Hallo Roland,
Er möchte einen PC Notdienst für Privat anbieten, die die
bisherigen Notdienst Preise stark unterschreiten.
Oh je, die Pleite ist mal wieder vorprogrammiert. Bitte unbedingt eine Kalkulation machen, welche Preise er verlangen muss, um langfristig am Markt zu bleiben.

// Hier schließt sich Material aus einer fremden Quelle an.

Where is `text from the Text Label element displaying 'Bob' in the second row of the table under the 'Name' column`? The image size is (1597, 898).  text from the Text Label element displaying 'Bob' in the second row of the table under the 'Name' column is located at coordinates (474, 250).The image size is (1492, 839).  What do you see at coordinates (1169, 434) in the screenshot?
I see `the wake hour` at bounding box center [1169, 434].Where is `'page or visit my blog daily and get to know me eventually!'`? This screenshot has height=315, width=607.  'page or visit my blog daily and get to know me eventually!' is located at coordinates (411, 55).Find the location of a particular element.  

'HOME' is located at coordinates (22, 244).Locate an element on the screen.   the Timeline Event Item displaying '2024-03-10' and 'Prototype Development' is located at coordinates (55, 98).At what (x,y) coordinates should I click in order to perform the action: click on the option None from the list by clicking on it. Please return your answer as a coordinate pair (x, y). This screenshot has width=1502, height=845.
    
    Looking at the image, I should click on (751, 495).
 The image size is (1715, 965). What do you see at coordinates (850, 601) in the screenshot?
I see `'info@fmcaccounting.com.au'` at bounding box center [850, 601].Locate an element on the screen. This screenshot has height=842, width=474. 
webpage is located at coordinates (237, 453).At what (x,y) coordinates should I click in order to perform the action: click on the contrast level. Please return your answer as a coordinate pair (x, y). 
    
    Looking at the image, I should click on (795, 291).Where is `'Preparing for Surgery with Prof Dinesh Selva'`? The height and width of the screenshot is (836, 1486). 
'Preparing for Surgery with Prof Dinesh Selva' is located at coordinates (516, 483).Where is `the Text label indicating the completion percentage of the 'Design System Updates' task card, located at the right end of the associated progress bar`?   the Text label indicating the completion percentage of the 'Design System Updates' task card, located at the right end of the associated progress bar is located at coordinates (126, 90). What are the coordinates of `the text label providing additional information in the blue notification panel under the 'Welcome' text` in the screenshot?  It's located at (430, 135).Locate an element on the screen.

Dazu zählt nicht nur das Netto-Einkommen eines Angestellten, sondern vielmehr die Kosten für Sozialversicherung (Arbeitgeberanteil nicht vergessen), Krankheit, Urlaub, nicht verrechenbare Arbeitszeit, Fahrtkosten, Bürobedarf usw.
Ich bin mir sicher, es kommt ein Stundensatz nicht unter 20€, eher mind. 30 € zzgl. MwSt. dabei raus. Und selbst dann wird er damit nicht reich, sondern kann gerade mal überleben !
Das bedeutet, er möchte für Privatanwender mit PC Problemen
jeder Art Tag und Nacht zur Verfügung stehen. Auch Einbauten
und Konfigurationen etc.will er ausführen. Also alles was den
Pc betrifft.
Seine Meinung ist, das es viele PC Anfänger gibt, die noch
nicht mal eine Karte einbauen oder einen Internetzugang
einrichten können. Ein normaler Notdienst kommt wegen der
Preise für diese Leute nicht in Frage.
Er wird recht schnell merken, warum man solche Preise verlangen muß. Oftmals bedienen die Anfänger das Gerät dann falsch und lassen Dich nochmals anrücken (Fehler könnte ja bei Dir liegen…).
Glaube mir, ich lehne solche Arbeiten sogar bei Freunden mittlerweile ab, da der tatsächliche Aufwand hinterher wesentlich größer ist, als ursprl. geplant.
Übrigens kann man eine Karte oder ein Laufwerk auch dort einbauen lassen, wo man es gekauft hat. Erspart viel Ärger.
In diesem Bereich ist er wirklich fit, denn aus seinem
Bekanntenkreis wird er ständig mit Problemen konfrontiert, die
er auch löst. Auch beruflich (bisher) ist er in diesem Bereich
tätig.
Zwischen privat machen und dafür haften (selbstständig sein) ist ein großer Unterschied. Beruflich fehlt ihm höchstwahrscheinlich das Gefühl für Kosten, da EDV-Abteilungen oftmals unter „ehda“-Kosten laufen und somit eigentlich keine Zeiterfassung gemacht wird. Übrigens rechnet man z.B. für einen EDVler in der Industrie zwischen 50 - 60 € / Std. bei innerbetrieblicher Verrechnung.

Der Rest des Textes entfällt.